Why street cops should use woodland tracking tactics
Given the right conditions, you can use tracking to find or eliminate areas where a suspect may be hiding
The call came in about 0900 on a Monday in March. The requesting agency was emphatic that we come, even though it was out of our jurisdiction. We arrived to find the crime scene a short distance from the parking lot in a wooded area. One victim – the scene was gruesome. The agent in charge let us know that the dead female lying naked in the stream was likely another victim of a serial killer who was thought to be working the region.
After the briefing, my partner, Sam and I split up to look for track evidence, specifically the perpetrator’s tracks. Sam worked a large spiral search well away from the body, while I took the inside spiral. The first thing I noticed was the absence of track evidence supporting the situation report. The victim weighed more than 200 pounds and yet there was not enough disturbance — or what a tracker calls ‘sign’ — around the body.
The area was full of moss-covered rocks that would have easily showed sign of the victim being dragged. Perhaps someone carried her? Doubtful, because there would be another set of heavy tracks and a lot of moss missing from the rocks.
Working the Sign
The victim’s barefoot track was clearly visible on the soft, moist forest floor. I began to work this track away from the body, heading in a northerly direction. Once the track came out of the stream bed, it was still easy to follow. I was making good time when I came face-to-face with Sam. He had found and followed the victim’s tennis shoe tracks to a point where he found her clothes neatly piled on the ground, including her shoes. From that point, he followed her barefoot tracks to where we met.

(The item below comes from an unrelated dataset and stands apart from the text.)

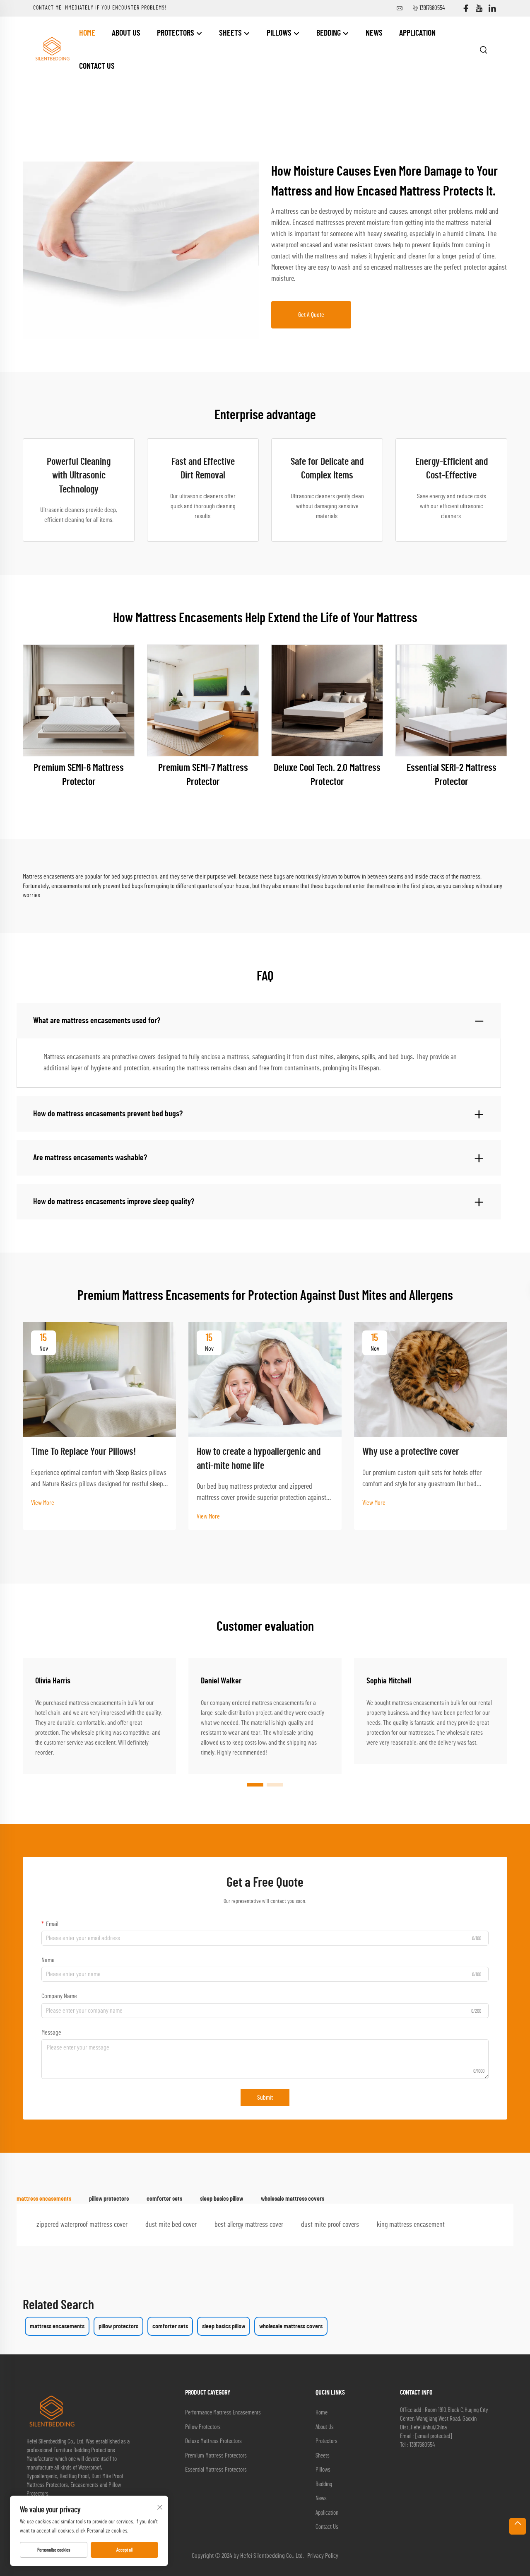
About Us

We discussed our findings — specifically the lack of any tracks in the area other than those of the victim and the investigator. Given the excellent tracking conditions in the area and the lack of sign, we were able to conclude that the victim was the only person that had been in the area at the time of her death. We concluded that she either died from exposure or overdose.
We made our observations and conclusions known to the agent in charge. He took it with more than a little professional skepticism. The autopsy would later reveal the cause of death as hypothermia. She had escaped from a mental institution and died of exposure.
Any Cop Can Do This
You may be thinking that the tracking Sam and I did was way beyond your ability, but that is not the case. Granted, we have had decades of experience and careers where we use tracking daily, but I guarantee that you are better at tracking than you realize. I have trained thousands of officers in a variety of disciplines and have never seen a skillset that is so easily acquired. There is nothing magical or mystical about tracking.
It is merely the act of observing physical evidence to determine where someone has traveled or not traveled — nothing more. It is what you do in your investigations all of the time — you observe, gather evidence and act. The difference with tracking is that the evidence, or sign, moves you along a path to find what you are searching for.
Sometimes the tracks — sign — will not be obvious, requiring the officer to “cut for sign.” In other words, the officer should look around the crime scene in places that would lend themselves to capturing and holding tracks. Just by encouraging patrol officers to be ’track aware,’ we can greatly increase officer safety and success in suspect apprehension.
Being track aware is being cognizant of the presence of track evidence and its value. This is one of the reasons we teach a tracking course specifically designed for the patrol officer. Being first on scene, officers, if properly trained, can save lives and solve crimes.
What Can Tracking Do?
There is an old adage in the tracking world that goes something like this, “There is a story on the ground to be told and it’s the tracker’s job to tell it.” Replace tracker with patrol officer and you have put yourself into the equation. Given the right conditions, you can use tracking to find or eliminate areas where the suspect may be hiding.
Tracking can be used to determine a fleeing suspect’s direction of travel, enabling placement of the perimeter. I have dozens of cases where we reconstructed crime scenes and made convictions based solely on track evidence. Tracking can actually expand the crime scene and lead to discovery of otherwise-missed evidence. It is very helpful, as in the example above, to confirm or disprove a report or theory.
Even if you are a municipal officer, tracking will have great value. Look around the scene for places that will retain a track, like muddy areas or soft ground. Below are some areas that will be worth a look, even in a suburban or urban area.
- Around buildings or houses
- In flower beds
- Along ditches
- Any steep bank
- Dirt areas
- Sand boxes
- Dog lots
- Under the eaves of a structure
- Dirt in the street gutter
- In carpeted areas
- On paper products
If you’re tracking at night, remember to hold the flashlight at a low angle near the ground. This will create more shadow effect on the track and reveal better detail. Try to place the track between you and your light source — it will be easier to see. On hard floor surfaces such as concrete, wood, or tile, roll your light across the floor to pick up tracks.
Be “track aware” and look at the ground. Often, you will find that it has a story to tell.